The knob on the front door jiggled, and Olivia saw an out, an escape from this cluster of a conversation, a reason to end the call that wouldn’t weigh on her conscience. “Look, I’m sorry, but I have to go. Drink some water and go to bed.”
Olivia ended the call as the door swung open. Margot pitched her keys into the bowl on the entry table and shut the door, slumping against it, eyes closed.
Olivia set her phone down on the coffee table beside the shoebox full of keepsakes she was sorting through, screen side down. She cleared her throat. “Hey.”
Margot jumped, elbow slamming into the door. She hissed through her teeth, cradling her arm, and Olivia cringed in sympathy. That had to have hurt.
“Hey.” Margot stepped into the room and gave a self-effacing chuckle, massaging her elbow. “It’s going to take me a second to get used to that, living with someone again.”
Olivia smiled. “You’re home early.”
Margot had left a note on the whiteboard that read game night, and Olivia had assumed she’d be home late, midnight at the earliest. It wasn’t even a quarter past ten.
“Everyone has an early morning, apparently. Everyone except me.” Margot pressed the heel of her hand into her eye and sighed. “Sorry. Ignore me. Didn’t mean to rope you into joining my pity party.” Margot dropped her chin and laughed softly, staring at the floor. “Probably not the sort of party planning you had in mind, huh?”
Margot didn’t need to apologize, not to Olivia and certainly not for having feelings.
“Do you . . . want to talk about it?”
For a split second, it seemed like Margot might take Olivia up on her offer. She opened her mouth, then sighed and shook her head. “Nah. It’s nothing.”
“You sure?” Olivia prodded. “I’m happy to listen.”
Margot raked her fingers through her hair and offered Olivia a tired smile. “I’m sure. I’ll just sleep it off.” She squinted. “What’s that?”
“What’s what?” Olivia followed Margot’s bleary gaze to the coffee table. “Oh. I was just going through my boxes. Finally.”
Margot stepped closer, surveying the explosion of photos smudged with fingerprints, lucky pennies, and ticket stubs. Olivia’s corsage from junior prom, dried and brittle, rested atop a stack of notes scribbled in gel pen, once passed between her and Margot during class. The tassel to her graduation cap was knotted, tangled up with a macramé friendship bracelet. Margot’s hand hovered over the stack of folded notes before she shifted, lifting a picture from the table with a smile. “I didn’t know you kept all this stuff.”
“Of course I did.” The idea of the alternative, getting rid of any of it, had never even crossed Olivia’s mind. She nodded at the bookshelves against the wall. “I noticed you had some spare shelf space out here, so I put a few of my books on the bottom shelf. I hope you don’t mind.”

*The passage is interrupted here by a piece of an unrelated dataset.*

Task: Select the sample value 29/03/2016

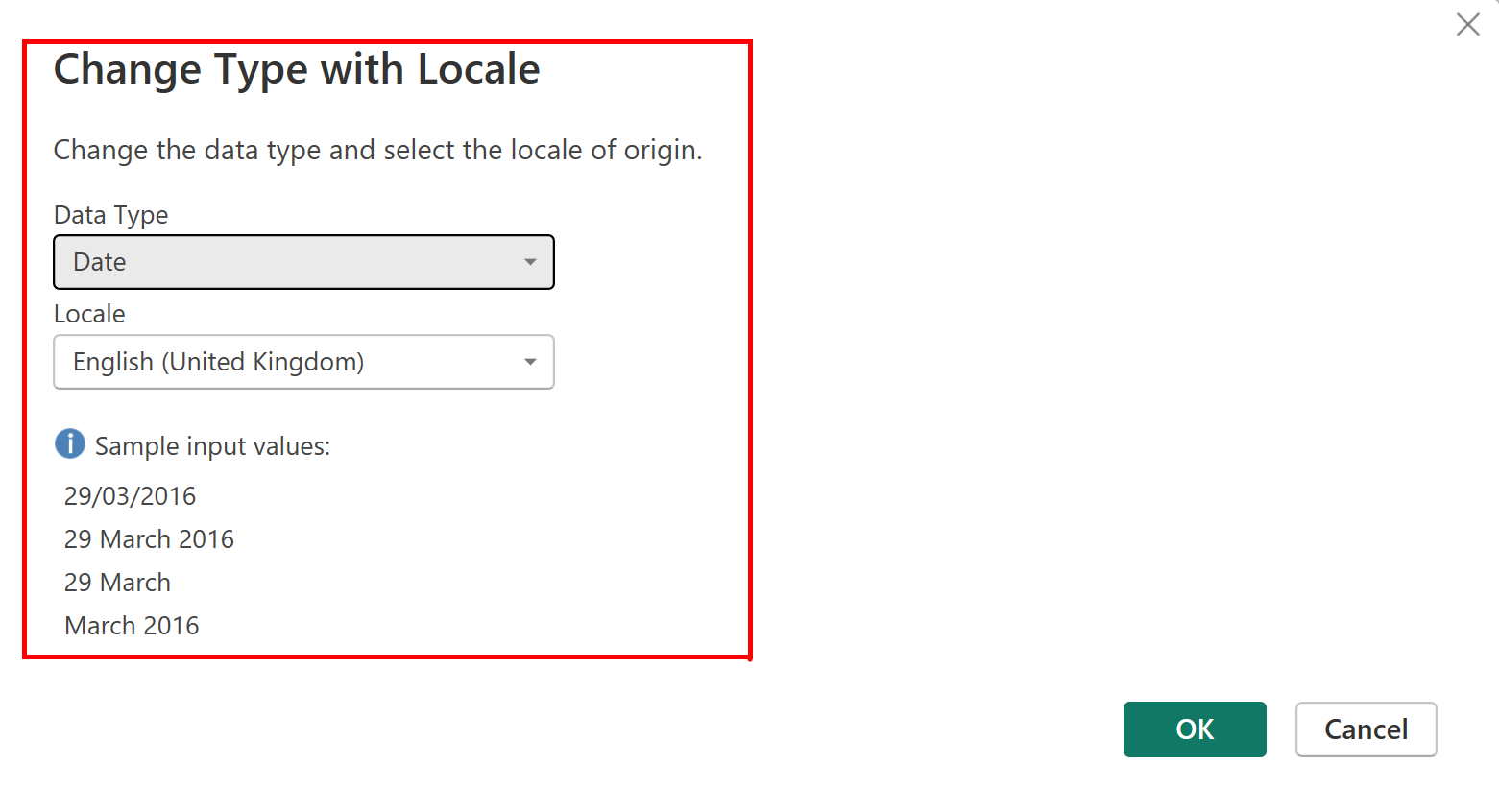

She mostly read on her phone these days, but she had amassed a collection of paperbacks she couldn’t bring herself to part with, novels she loved so much she reread them, new releases from her favorite authors, and well-loved classics with cracked spines and yellowed pages that had come loose from their glue.
“’Course not.” Margot crossed the room and kneeled in front of the shelf, tilting her head and studying Olivia’s contribution. She brushed the spines with her fingers in a sort of delicate reverence that reminded Olivia of how Margot had once touched her. “That’s what they’re there for.”
“Brad didn’t like the books I read,” Olivia confessed, chewing on the edge of her thumbnail while Margot plucked a book off the shelf, skimming the back blurb before replacing it, repeating the process with another and another. “So I kept them under the bed.”
For years, she’d kept them stacked neatly out of sight because Brad hadn’t wanted them on the living room shelves, visible to visitors. He had made fun of them, deriding the covers, scoffing and calling them shallow, predictable, poorly written. On several, memorable occasions, he’d cracked them open, folding the covers back roughly, reading from them aloud, making her blush. He would hunt for the sex scenes and laugh while he read, and too many times she’d laughed along with him, shrugging when he called them trashy, downplaying her interest. Brad had accused them of giving women unrealistic expectations. Eventually she’d gotten tired of his jokes that weren’t funny, of him glaring at her while she read, all his pointed huffs and none-too-subtle sighs. She’d tucked most under the bed, the rest split between the attic and her childhood bedroom, only reading them when he wasn’t around and sticking mostly to e-books so he couldn’t see what she was reading when he was.